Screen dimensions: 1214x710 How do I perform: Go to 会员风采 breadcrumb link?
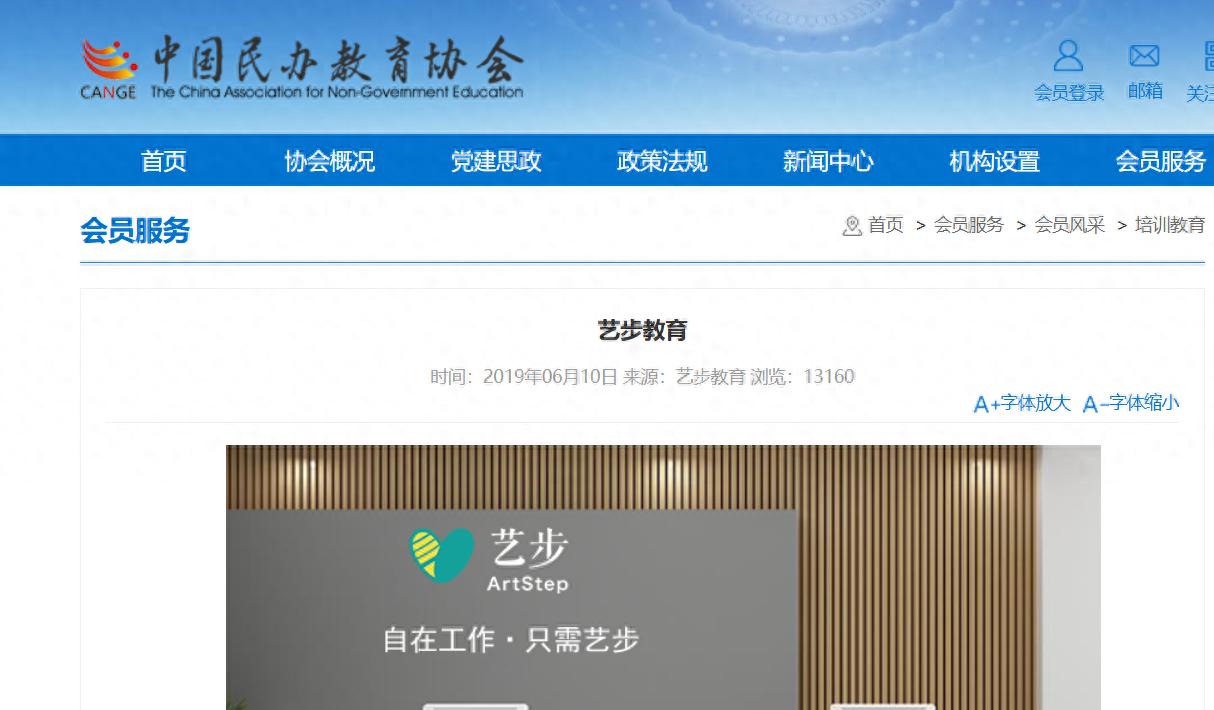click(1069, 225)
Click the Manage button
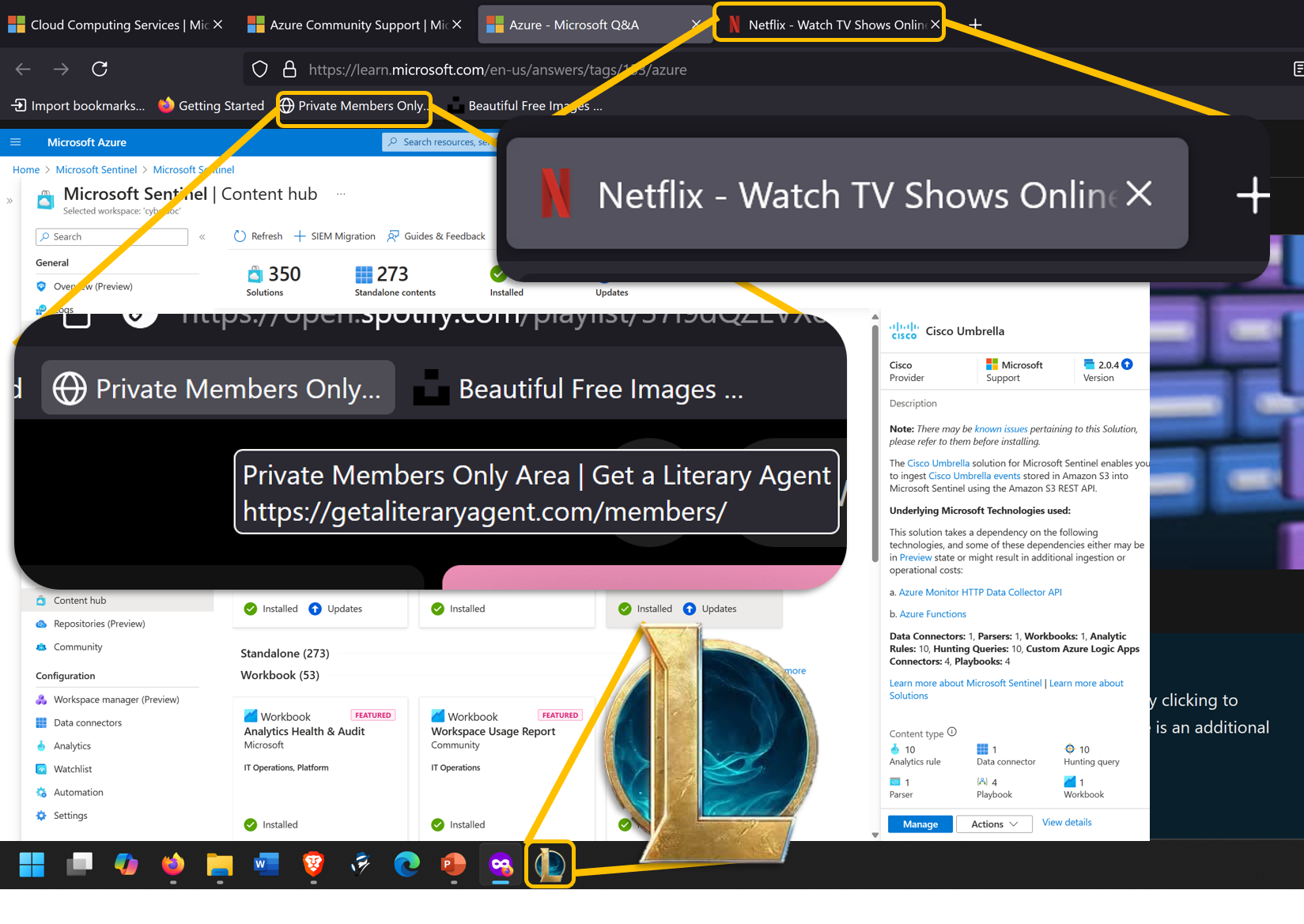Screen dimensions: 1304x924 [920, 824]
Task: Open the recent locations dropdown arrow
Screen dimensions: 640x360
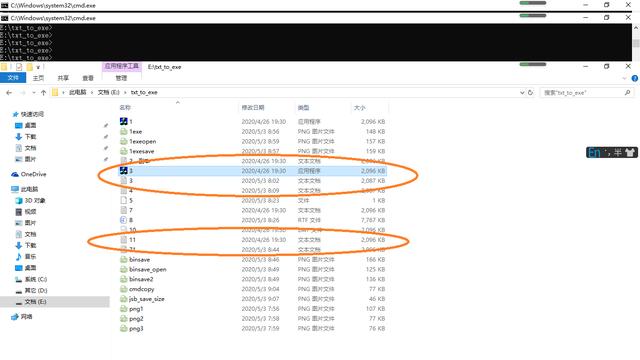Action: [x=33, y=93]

※ ※ ※

• INSTRUCTIONS FOR THE TASK:
Word for word, repeat the data above with the pictures left out.

• ANSWER TO THIS EXERCISE:
Screen dimensions: 1214x710 How do I perform: Go to 会员风采 breadcrumb link?
click(1069, 225)
Click the Manage button
Screen dimensions: 1304x924 [920, 824]
Task: Open the recent locations dropdown arrow
Screen dimensions: 640x360
Action: [x=33, y=93]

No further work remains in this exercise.